Written by on July 21, 2020

BEFORE the outbreak of Covid-19, most companies and individuals were a bit reluctant to enhance the use of digital platform which reduces human to human contact.

Most customers did not trust the use of the digital platforms-perhaps it could because of due to lack of infrastructure to support the system.

Zambia’s business players have now seen the importance of enhancing their digital platforms and making sure that their customers trust their systems.

Take for instance Lafarge Zambia plc which has successfully braved the current harsh economic business environment which has been caused by the outbreak of Covid-19.

Lafarge could be one of the few companies that are braving the pandemic as most of them are struggling to keep their businesses afloat.

Digitalisation is what has helped Lafarge Zambia to keep its business afloat during this pandemic era.

It is however important that the cement producer started working on their digital platform two years ago, before the outbreak of Covid-19.

The company has braved the soaring business environment as it is delivering about 1.2 million bags of cement on a monthly basis by leveraging on digital platform from its partners, Afri delivery, which is a food delivery company.

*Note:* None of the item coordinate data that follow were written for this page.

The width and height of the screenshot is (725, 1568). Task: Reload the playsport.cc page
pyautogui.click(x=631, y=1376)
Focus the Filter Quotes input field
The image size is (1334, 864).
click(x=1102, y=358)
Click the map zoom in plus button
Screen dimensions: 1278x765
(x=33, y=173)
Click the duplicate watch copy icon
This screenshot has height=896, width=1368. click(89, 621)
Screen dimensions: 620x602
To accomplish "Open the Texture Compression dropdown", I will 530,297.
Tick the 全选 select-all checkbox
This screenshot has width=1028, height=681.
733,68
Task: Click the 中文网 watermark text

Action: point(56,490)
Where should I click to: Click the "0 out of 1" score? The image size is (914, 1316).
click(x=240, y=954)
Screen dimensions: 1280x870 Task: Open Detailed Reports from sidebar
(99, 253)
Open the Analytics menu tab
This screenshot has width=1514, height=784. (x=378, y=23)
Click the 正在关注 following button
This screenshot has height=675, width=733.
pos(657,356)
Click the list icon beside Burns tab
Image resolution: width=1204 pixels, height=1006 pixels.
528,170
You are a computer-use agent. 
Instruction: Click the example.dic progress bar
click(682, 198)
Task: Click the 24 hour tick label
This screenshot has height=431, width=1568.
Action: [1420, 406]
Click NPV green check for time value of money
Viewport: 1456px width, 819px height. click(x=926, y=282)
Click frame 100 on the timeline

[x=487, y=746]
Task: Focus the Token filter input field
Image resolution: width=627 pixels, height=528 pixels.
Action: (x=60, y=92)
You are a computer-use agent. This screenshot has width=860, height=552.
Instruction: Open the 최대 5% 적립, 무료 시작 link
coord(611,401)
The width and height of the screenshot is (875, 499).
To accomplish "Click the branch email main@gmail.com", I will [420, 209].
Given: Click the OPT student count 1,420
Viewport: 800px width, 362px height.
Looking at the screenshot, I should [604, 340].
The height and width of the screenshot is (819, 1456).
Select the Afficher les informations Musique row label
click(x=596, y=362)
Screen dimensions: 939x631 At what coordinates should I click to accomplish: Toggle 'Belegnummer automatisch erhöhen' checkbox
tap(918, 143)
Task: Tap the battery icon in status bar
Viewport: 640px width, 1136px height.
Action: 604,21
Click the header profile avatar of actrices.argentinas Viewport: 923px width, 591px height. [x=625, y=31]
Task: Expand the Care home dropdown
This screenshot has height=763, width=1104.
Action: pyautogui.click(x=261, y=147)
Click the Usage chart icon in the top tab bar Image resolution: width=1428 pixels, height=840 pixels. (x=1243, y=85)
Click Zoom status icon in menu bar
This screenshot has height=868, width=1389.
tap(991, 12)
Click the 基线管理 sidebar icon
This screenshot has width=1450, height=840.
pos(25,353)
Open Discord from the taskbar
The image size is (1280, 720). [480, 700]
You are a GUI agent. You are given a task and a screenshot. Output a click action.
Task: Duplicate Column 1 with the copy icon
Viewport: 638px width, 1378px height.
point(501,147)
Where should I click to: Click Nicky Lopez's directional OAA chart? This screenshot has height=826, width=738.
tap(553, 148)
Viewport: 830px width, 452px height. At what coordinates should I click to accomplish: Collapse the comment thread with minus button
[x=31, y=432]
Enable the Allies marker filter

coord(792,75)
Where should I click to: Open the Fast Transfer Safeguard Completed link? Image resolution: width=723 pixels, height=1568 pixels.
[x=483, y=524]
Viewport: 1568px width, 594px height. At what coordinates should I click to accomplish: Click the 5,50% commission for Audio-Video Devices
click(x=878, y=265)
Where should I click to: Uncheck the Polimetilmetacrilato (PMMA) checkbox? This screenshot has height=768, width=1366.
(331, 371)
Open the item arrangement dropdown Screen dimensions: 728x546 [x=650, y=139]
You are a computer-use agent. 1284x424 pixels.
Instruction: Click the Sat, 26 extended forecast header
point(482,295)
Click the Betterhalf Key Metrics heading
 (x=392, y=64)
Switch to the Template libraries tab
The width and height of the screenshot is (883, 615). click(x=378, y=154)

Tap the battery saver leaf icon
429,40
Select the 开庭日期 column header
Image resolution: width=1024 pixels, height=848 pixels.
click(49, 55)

The company has partnered with Afri delivery to distribute cement for which 1.2 million bags are being sold on a monthly basis as the company services its retail clientele.

“As Lafarge Zambia, we are doing well, there were some digital initiatives that we started last year just to be proactive with our customers and through this whole tragedy, there has been a silver lining that we have kind of accelerated and put a lot more effort into some of technology solutions,” said Company Chief Executive Officer, Jimmy Khan.

Over the past few months, we have seen how digital technology helps in the fight against Covid-19.

Several recent blogs discussed how expanding digital services can help alleviate the impact of Covid-19 on the economy now and boost the growth later.

Countries with wider internet access and safer internet servers tend to have better infrastructure (such as energy and transport), stronger governance and human development to cope with pandemics.

This, however is not the case for Zambia which is still building its internet connectivity to make sure that it is stable and always available.

With the coming of the ‘New Normal’ stable internet connectivity has become imperative as most companies have taken the working from home initiative.

Customers are struggling to trust technology because even with digitised solutions, most will still want physical interface. This could be as a result of poor digital platform.

There are clear winners and losers emerging in the platform ecosystem amid the Covid-19 crisis. 

The sudden disruption of economic activity brought on by COVID-19 means that many companies have had to rethink their business strategies, with demand for face-to-face services, non-essential goods and leisure providers having been heavily curtailed. 

Subjective evidence suggests African businesses have already started pivoting towards the provision of essential goods and services, leveraging platform business model features.